Exercise input
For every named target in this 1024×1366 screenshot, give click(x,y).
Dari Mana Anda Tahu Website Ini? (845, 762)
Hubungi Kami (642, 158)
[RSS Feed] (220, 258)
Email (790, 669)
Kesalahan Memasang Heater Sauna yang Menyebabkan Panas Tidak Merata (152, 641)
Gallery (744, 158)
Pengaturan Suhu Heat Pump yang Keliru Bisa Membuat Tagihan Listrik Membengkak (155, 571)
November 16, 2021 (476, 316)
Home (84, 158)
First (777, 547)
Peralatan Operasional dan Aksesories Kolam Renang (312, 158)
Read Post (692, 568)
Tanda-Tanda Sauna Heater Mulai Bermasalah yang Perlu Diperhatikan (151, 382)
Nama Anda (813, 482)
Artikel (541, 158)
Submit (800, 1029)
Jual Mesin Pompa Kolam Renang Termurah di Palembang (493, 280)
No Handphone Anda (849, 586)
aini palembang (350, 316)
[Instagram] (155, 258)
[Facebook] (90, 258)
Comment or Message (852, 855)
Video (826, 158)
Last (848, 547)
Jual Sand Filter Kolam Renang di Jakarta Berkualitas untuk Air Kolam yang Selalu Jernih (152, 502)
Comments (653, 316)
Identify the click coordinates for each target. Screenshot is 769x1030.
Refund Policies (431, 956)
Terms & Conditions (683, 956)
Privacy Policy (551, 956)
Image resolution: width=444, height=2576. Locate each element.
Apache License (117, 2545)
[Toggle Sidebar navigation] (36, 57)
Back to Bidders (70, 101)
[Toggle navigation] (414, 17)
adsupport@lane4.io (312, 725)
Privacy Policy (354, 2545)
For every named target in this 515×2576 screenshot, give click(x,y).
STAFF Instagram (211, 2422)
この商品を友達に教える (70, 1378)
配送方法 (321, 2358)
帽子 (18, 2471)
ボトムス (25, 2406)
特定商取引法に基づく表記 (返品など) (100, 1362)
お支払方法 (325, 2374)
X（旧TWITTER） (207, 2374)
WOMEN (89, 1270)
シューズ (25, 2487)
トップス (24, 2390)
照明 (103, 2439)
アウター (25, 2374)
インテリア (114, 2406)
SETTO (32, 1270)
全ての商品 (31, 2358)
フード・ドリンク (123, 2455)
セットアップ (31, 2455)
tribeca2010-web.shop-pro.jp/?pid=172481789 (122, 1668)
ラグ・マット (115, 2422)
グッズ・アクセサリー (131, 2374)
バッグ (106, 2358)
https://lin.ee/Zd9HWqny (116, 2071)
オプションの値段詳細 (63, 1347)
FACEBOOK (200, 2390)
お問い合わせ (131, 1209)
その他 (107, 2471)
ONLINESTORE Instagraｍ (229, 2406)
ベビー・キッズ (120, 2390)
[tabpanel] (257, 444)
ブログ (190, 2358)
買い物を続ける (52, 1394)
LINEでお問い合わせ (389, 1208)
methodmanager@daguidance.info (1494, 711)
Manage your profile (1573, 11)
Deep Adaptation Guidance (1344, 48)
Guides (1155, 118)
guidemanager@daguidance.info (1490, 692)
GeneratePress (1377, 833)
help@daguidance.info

Your task
In the listing above, find every line with the word "click" and copy it out.

Problem solution
For every named target in this 1024×1366 screenshot, give click(x,y).
Identify the click coordinates for each target. Screenshot is 769x1030.
For every named target in this 515×2576 screenshot, give click(x,y).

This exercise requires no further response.